• WHAT YOU SHOULD DO
Print only what runs from the line that includes "Given: Select the Цветное color mode" to the end of the listing, word for word, and do not include any pictures.

• DATA IN THIS EXERCISE
_____

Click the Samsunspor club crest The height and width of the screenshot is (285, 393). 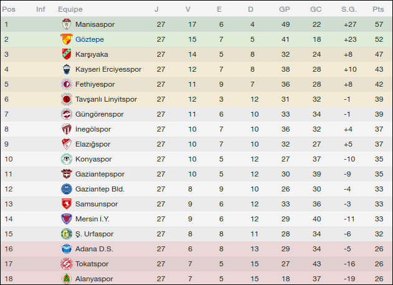pyautogui.click(x=67, y=204)
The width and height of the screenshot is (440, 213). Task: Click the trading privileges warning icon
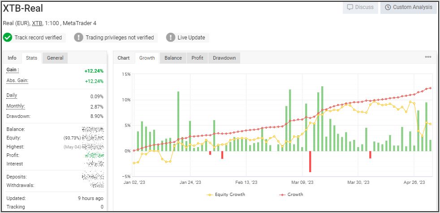tap(79, 38)
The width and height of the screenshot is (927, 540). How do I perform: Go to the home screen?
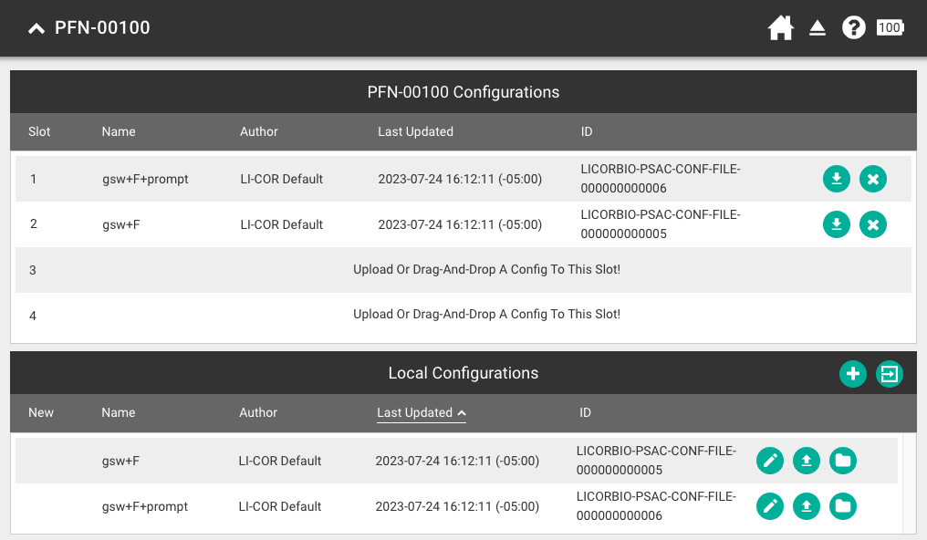point(780,28)
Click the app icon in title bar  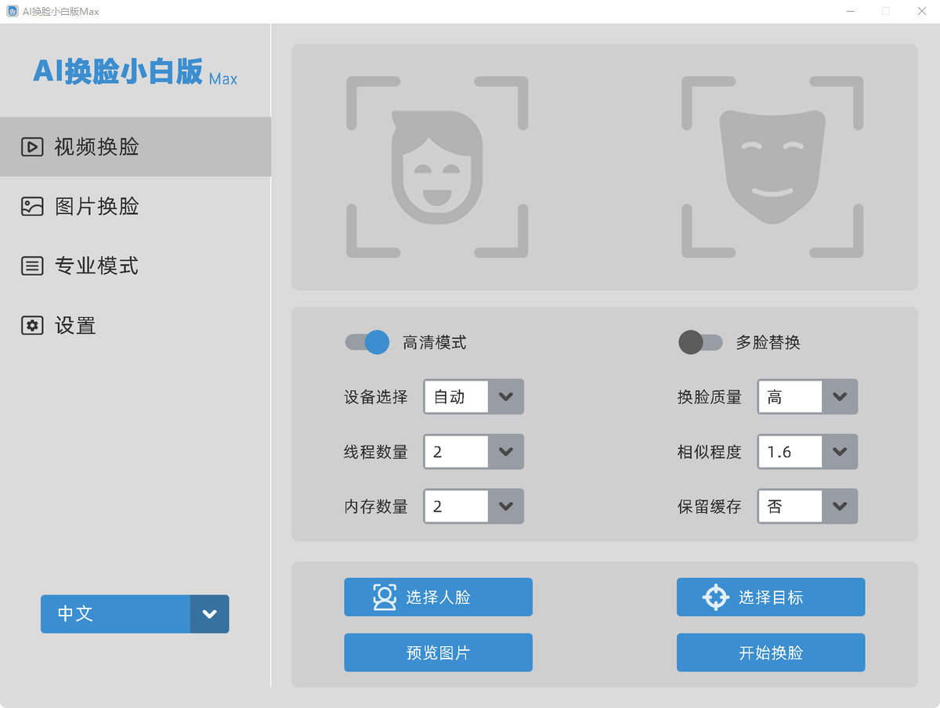[x=13, y=11]
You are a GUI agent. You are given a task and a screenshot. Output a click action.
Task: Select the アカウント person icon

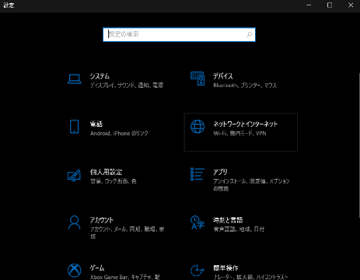(x=75, y=222)
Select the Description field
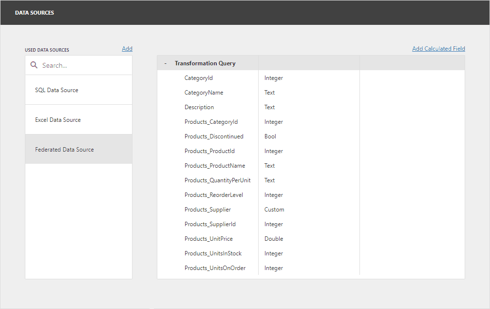Screen dimensions: 490x309 [200, 107]
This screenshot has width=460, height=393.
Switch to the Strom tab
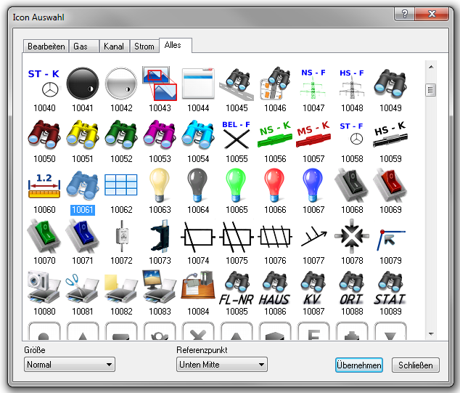click(x=144, y=46)
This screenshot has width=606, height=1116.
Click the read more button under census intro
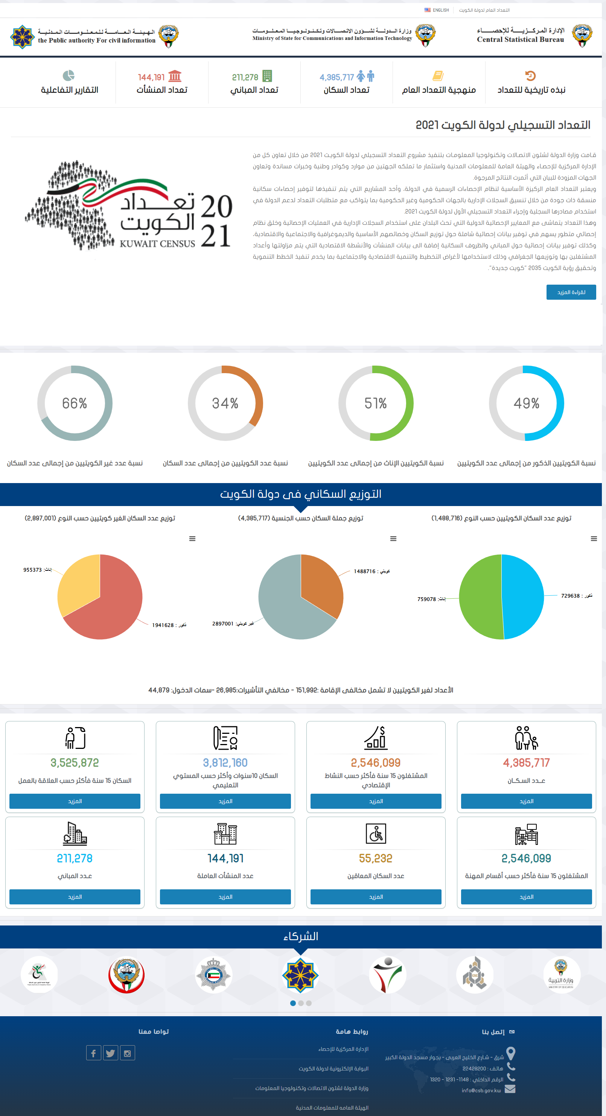(x=570, y=292)
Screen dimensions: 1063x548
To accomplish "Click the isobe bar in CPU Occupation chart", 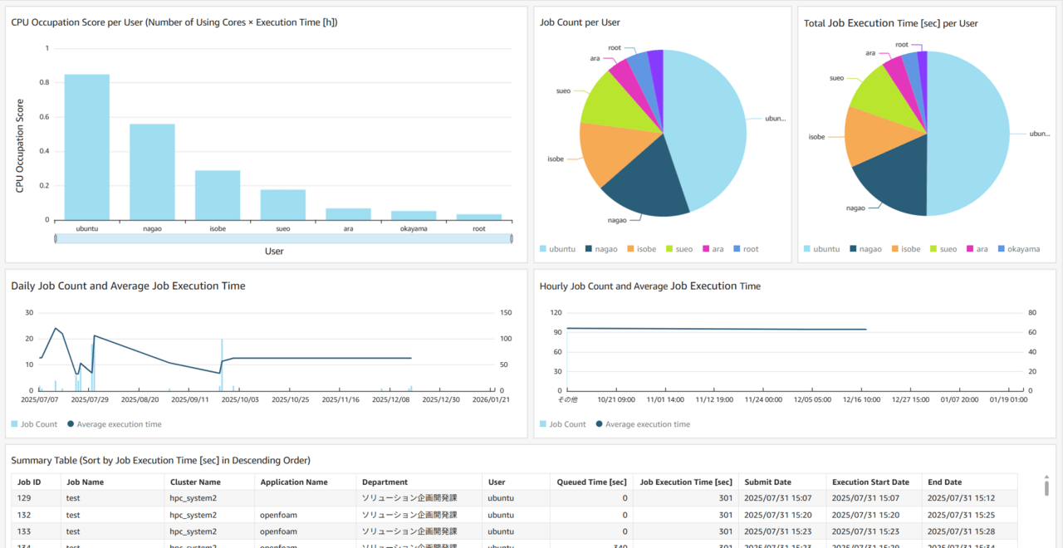I will click(218, 195).
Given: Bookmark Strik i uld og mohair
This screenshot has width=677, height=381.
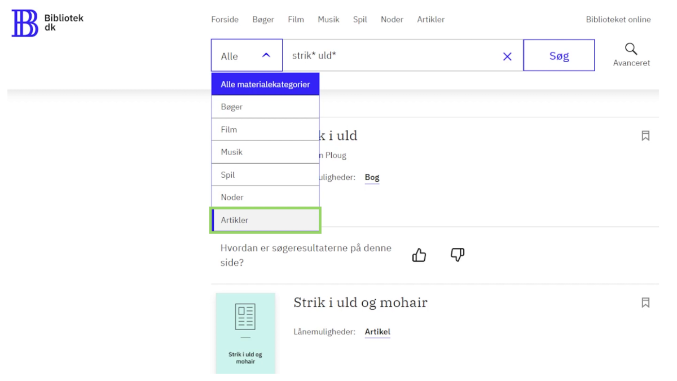Looking at the screenshot, I should click(645, 303).
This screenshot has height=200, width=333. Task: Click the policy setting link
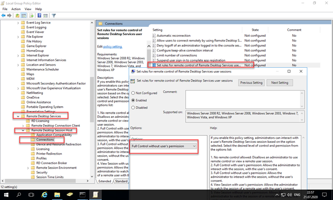tap(113, 47)

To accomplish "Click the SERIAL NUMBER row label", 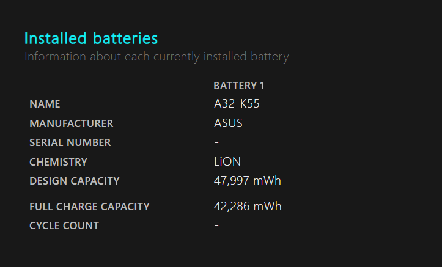I will pos(70,142).
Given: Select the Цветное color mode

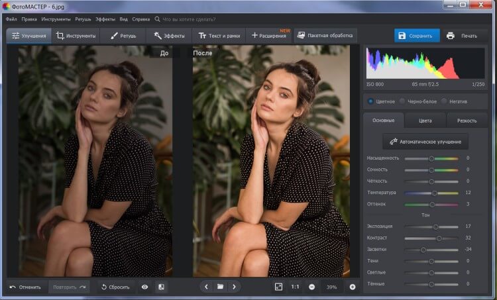Looking at the screenshot, I should (370, 101).
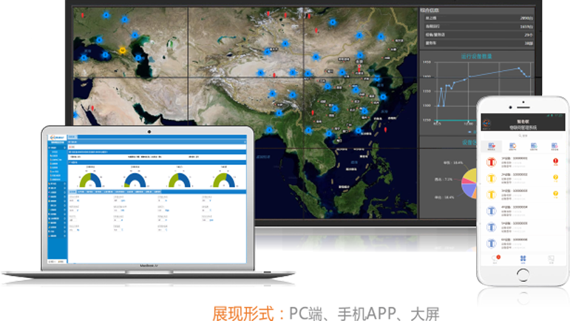Click the app logo in phone header
The height and width of the screenshot is (321, 570).
(486, 123)
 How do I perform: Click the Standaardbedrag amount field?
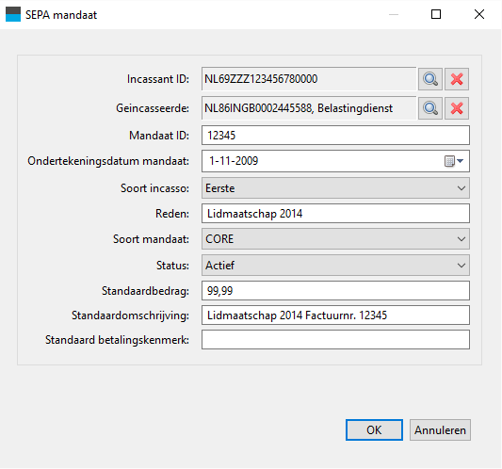[335, 291]
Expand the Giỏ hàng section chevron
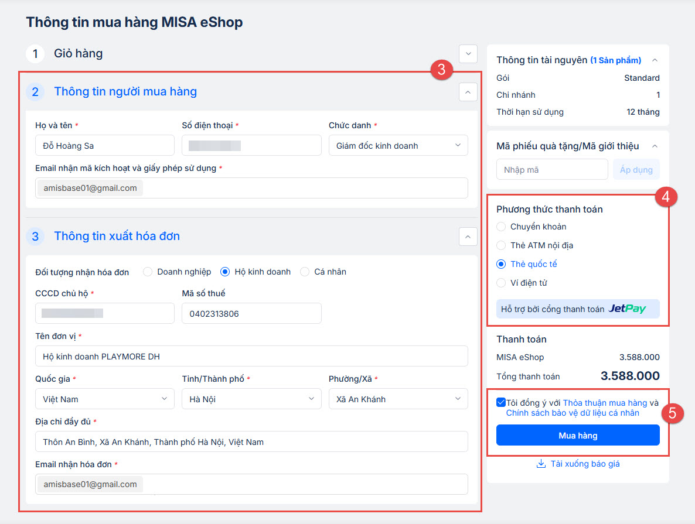Viewport: 695px width, 524px height. 468,53
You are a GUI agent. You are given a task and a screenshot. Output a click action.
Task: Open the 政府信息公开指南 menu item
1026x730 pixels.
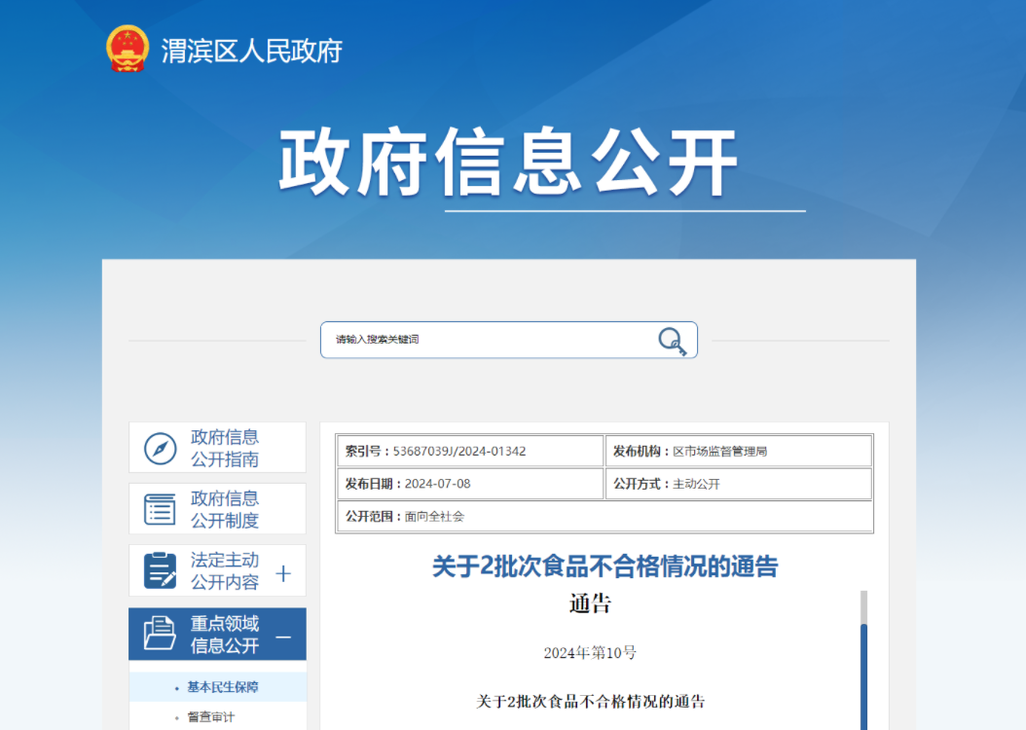[225, 448]
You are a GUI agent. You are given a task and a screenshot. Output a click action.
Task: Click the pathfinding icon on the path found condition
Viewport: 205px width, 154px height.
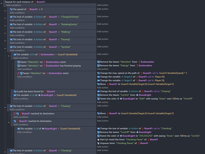pos(14,91)
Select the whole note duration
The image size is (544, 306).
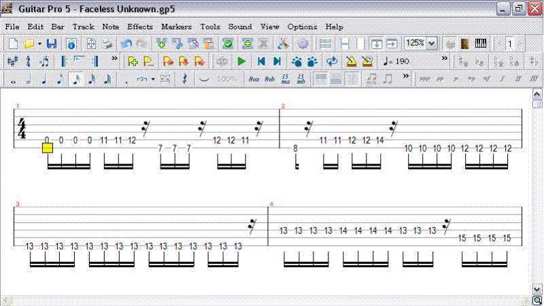pos(13,79)
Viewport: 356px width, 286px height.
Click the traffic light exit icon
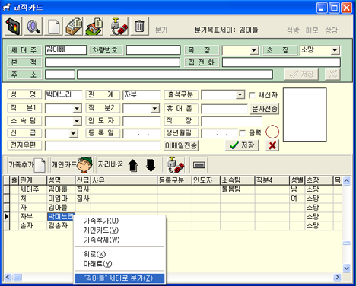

_____

• WRITTEN ANSWER
Given: Select the Цветное color mode

Looking at the screenshot, I should (370, 101).
Click the app logo in phone header
The height and width of the screenshot is (321, 570).
(486, 123)
 How do I perform: Click the Standaardbedrag amount field?
[335, 291]
Expand the Giỏ hàng section chevron
Viewport: 695px width, 524px height. 468,53
You are a GUI agent. You are given a task and a screenshot. Output a click action.
Task: Open the 政府信息公开指南 menu item
1026x730 pixels.
[225, 448]
You are a GUI agent. You are given a task and a screenshot. Output a click action.
Task: Click the pathfinding icon on the path found condition
Viewport: 205px width, 154px height.
pos(14,91)
Select the whole note duration
The image size is (544, 306).
pos(13,79)
Viewport: 356px width, 286px height.
Click the traffic light exit icon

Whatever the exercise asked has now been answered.